Wrote API - broke XML (two)

The first MyWarehouse API appeared 10 years ago. All this time we have been working on existing versions of the API and developing new ones. And several versions of the API have already been buried.

There will be a lot of things in this article: how the API was created, why the cloud service needs it, what gives users, what rake we managed to step on and what we want to do next.

My name is Oleg Alekseev oalexeev, I am the technical director and co-founder of MoegoSklad.

Why make an API for a service

Our clients, and these are tens of thousands of entrepreneurs, actively use cloud solutions: banking, online stores, commodity accounting, CRM. Connected to one - and it's hard to stop. And now the fifth, eighth, tenth service makes the work of an entrepreneur easier, but users transfer data between these cloud services manually. Work turns into a nightmare.

The obvious solution is to allow users to transfer data between cloud services. For example, import and export data as files, which can then be uploaded to the desired service. Files are usually changed according to the format of each service. This is more or less simple manual work, but as the number of these services grows, it becomes more and more difficult to perform.

So the next step is the API. With it, the cloud service benefits from the fact that it links several services at one point. The emergence of such an ecosystem attracts new customers through additional opportunities. A product with new functionality becomes more profitable and useful.

If you create your own programming interfaces, this attracts third-party salesmen in the form of programmers who know about your product through the API. They start building solutions based on the proposed API and earn money by automating the tasks of their customers.

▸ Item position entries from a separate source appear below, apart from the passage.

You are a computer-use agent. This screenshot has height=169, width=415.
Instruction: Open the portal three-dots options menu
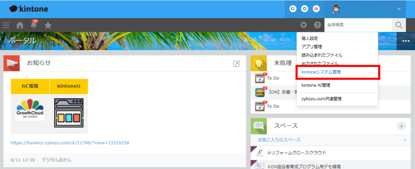click(406, 41)
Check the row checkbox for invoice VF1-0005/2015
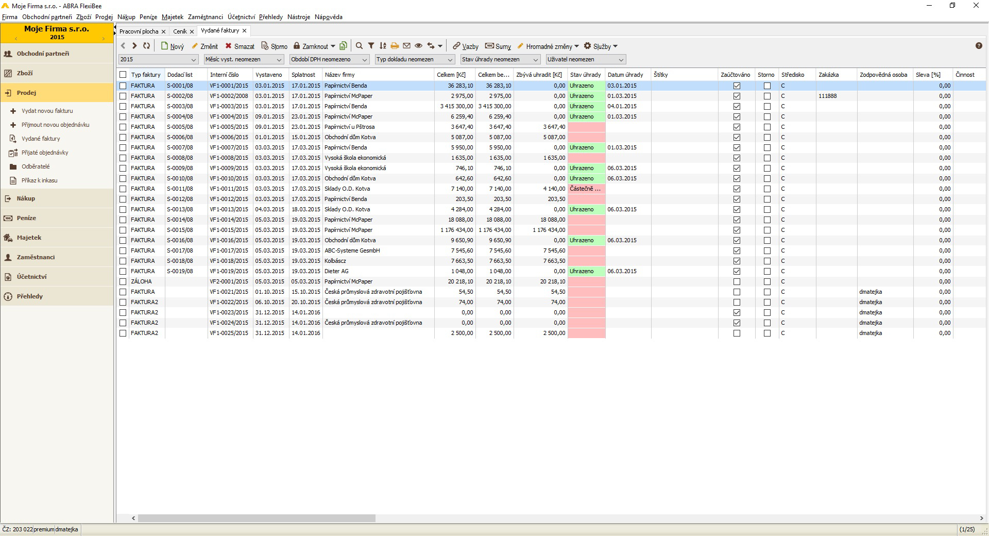 point(123,127)
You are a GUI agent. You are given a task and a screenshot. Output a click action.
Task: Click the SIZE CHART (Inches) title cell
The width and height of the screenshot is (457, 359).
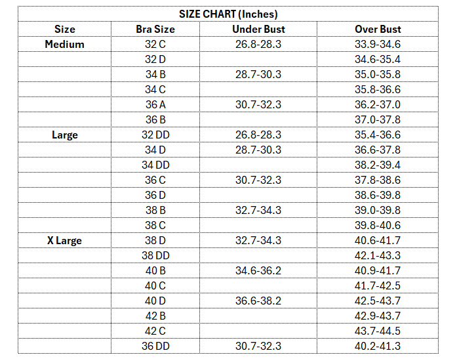click(228, 14)
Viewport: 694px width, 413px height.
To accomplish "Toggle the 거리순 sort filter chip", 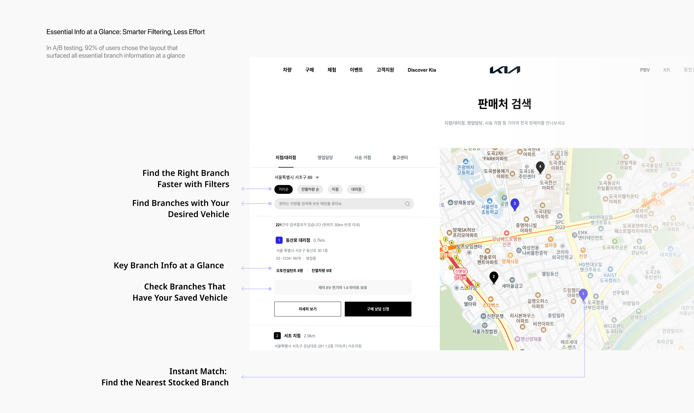I will 283,189.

The accounting system of MoegoSklad is based on simple processes. The main thing is working with primary documents, the ability to carry out acceptance and shipment of goods, and receive reports for business based on primary documents. There is also data transfer, for example, to cloud accounting, and their receipt from banking systems or retail outlets. We also work with online stores: we receive information about products and send data on the balance.

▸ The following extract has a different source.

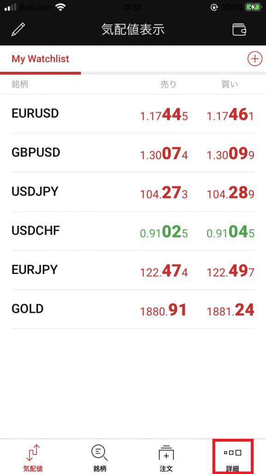Tap the 気配値 quotes arrows icon
This screenshot has height=474, width=266.
[33, 453]
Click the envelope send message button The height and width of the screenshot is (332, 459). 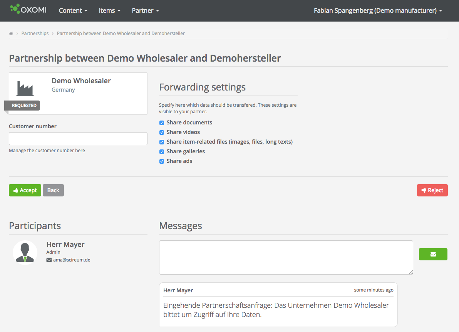[433, 254]
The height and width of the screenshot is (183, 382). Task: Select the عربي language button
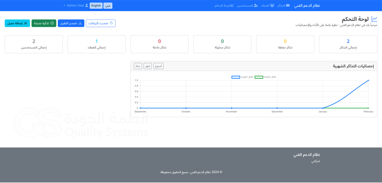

Wrote API - broke XML (two)

The first API of MyWarehouse

Over the 10 years of MySklad's work with the API, we have acquired all sorts of integrations that allow us to exchange data, work with banks, make payments and use external telephony.

In the first year, we made it possible to upload any data in XML format. Then it was much clearer and more familiar to users to keep data offline, and not in some kind of cloud, and we gave it to them. Unloading was started by manual export from the interface. That is, the API could not yet be called.

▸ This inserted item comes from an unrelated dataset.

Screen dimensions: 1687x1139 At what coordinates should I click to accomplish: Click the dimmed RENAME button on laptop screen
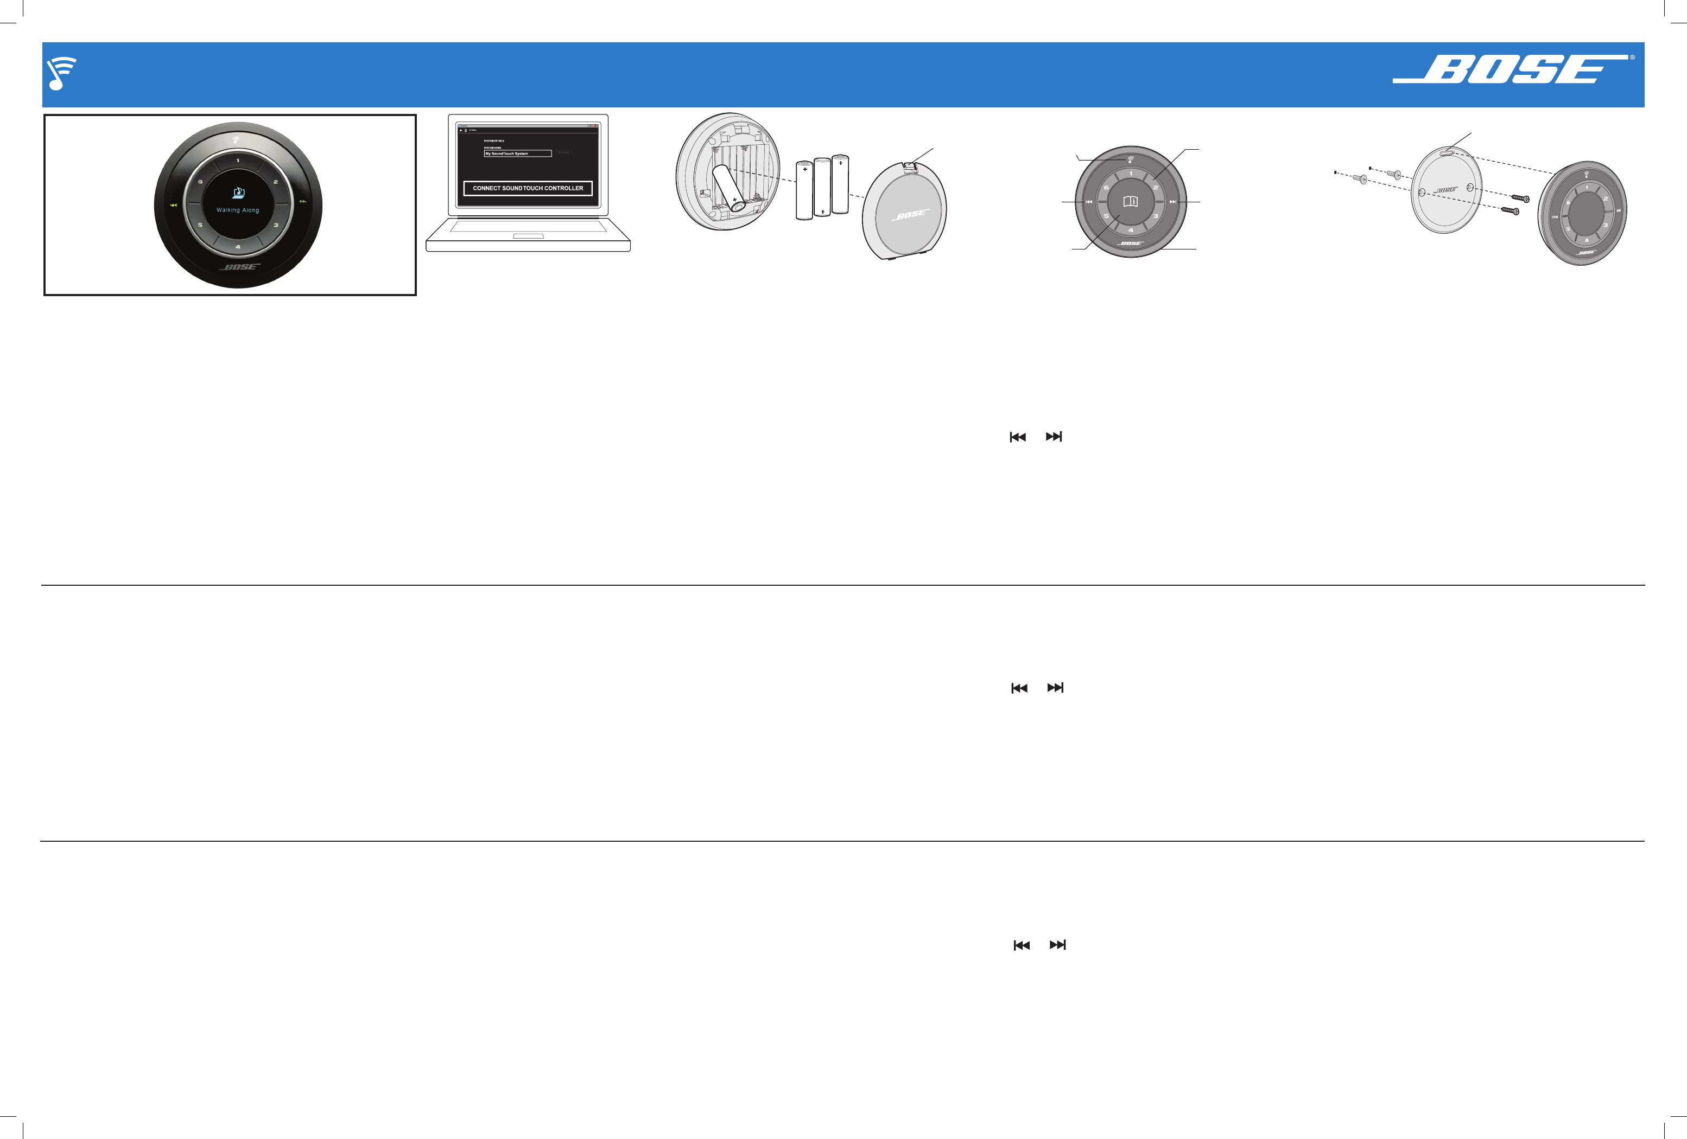[x=564, y=152]
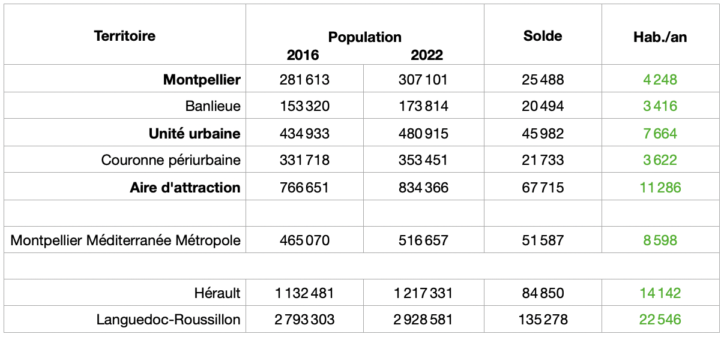Click the green 11 286 Hab./an value

point(660,188)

At the same time, we began to cooperate with the Rusagro company - they already used the "adult" ERP for production and sales planning, but the loading of cars at the factories was automated in MoemSklad. So we got the first rudiments of a real API: the exchange between our service and ERP took place by sending a large file with data on all types of documents.

This is a good option for batch data exchange, but along with documents, their dependencies had to be transferred: information about goods, contractors, and warehouses. Such a dump is not so difficult to generate when exporting, but it is rather difficult to parse when importing, since all the information comes in one package: both about new documents and about existing ones.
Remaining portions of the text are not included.